Soul mates, the spark,
chemistry, etc etc. These are all terms and general ideologies that operate on
the same foundation, that there is some unexplainable, intangible connection
between people that exists. It's much like faith, you can feel it but most of
the time cannot explain it and when you do the words you use fail and express
something that falls short of what's true. The divorce rate of western societal
marriage, who has freedom to choose their mate, and the rest of the world,
whose mates are chosen for them, is right around the same. What this means to
me is that it is possible for 2 complete strangers to have and sustain a
healthy life long relationship (marriage). The implication of this is hard work
can bond 2 people, but both parties must be willing to endure and grow. In some
rare cases an individual is so patient and can bare so much that they are able
to stay in a marriage long enough to see their mate change and respond. This
takes place in a culture and worldview we cannot really relate to. One where
happiness and feelings isn't as important as commitment and honoring vows. Our
culture reacts to that and goes to the other extreme, where we think it's all
about happiness and emotional well-being. I had a professor say this once, and
it has stuck with me and in my experience been confirmed as truth, "We are
pendulum people, we swing from one extreme to another throughout life." So
is either view of marriage correct, no, not entirely. Should you stay in a
miserable existence just to say you endured as much pain as possible? I think
not, life isn't about how much pain you can endure, rather how much you can
learn from pain and use it in a positive manner to move forward and create. On
the other end of the spectrum is the consideration of allowing emotions to rule
the day. Emotions are an ever changing variable, shifting sand if you will, so
a house cannot be firmly built on something that shifts constantly, no great
decision is made on emotions alone.
Moderation is where we want to be in life, we will always swing in some
way, but the less the amplitude the better.
So I think the “spark” is something that exists, however, not something
we should look for solely. I had a
relationship where our connection was unreal, however, she and I were volatile
together because we had zero compatibility.
I think it’s a mix of compatibility and chemistry. So,
can you have a successful relationship or marriage without having an initial
spark? According to statistics studying
eastern cultures, yes. The reality is
though, not many have the patience or determination to stick it out to learn to
develop it. It is entirely too difficult
for us to manufacture because we cannot endure.

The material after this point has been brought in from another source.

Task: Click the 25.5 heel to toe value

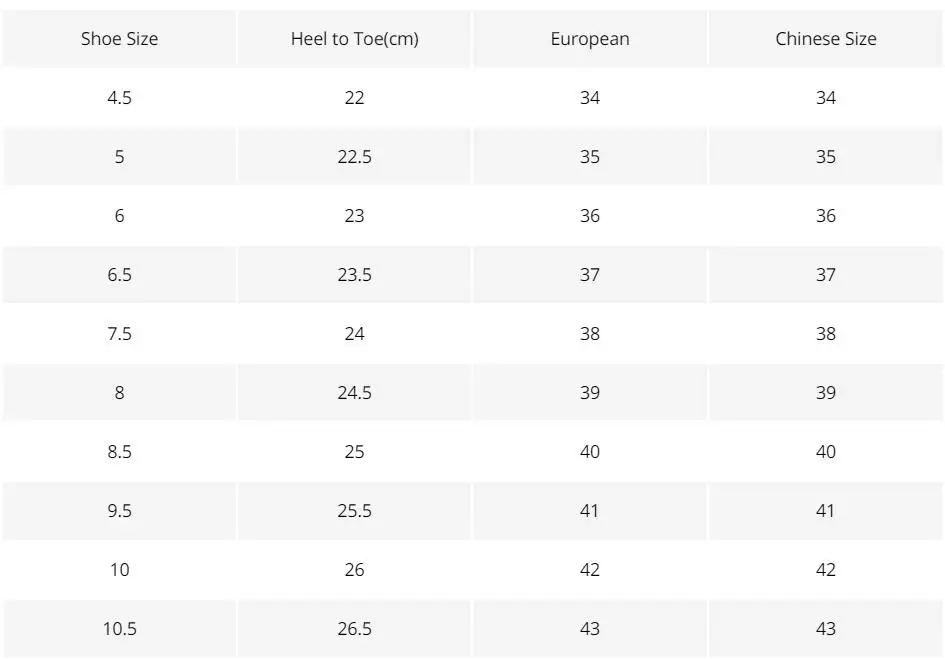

The question becomes, “How much am I willing to endure?” Having that connection makes things easier
and let’s be honest, everyone likes ease.
I think having an initial spark is important but hold that captive to
reality. The same way I feel about
emotions, they are extremely important but should be held captive by
reality. What I mean by that is if you
feel great doing cocaine but are wrecking your family by doing it, I’d say that
feeling of greatness must be held accountable to the consequences of its own
existence. I know this doesn’t cover the
depths of that question but I think it scratches the surface enough to make
people, me, you, think and consider making wiser decisions. Boom!
Sometimes I write things
and as I write them or even say them aloud something connects and I realize I’m
speaking something I wasn’t aware I actually conceived or understood.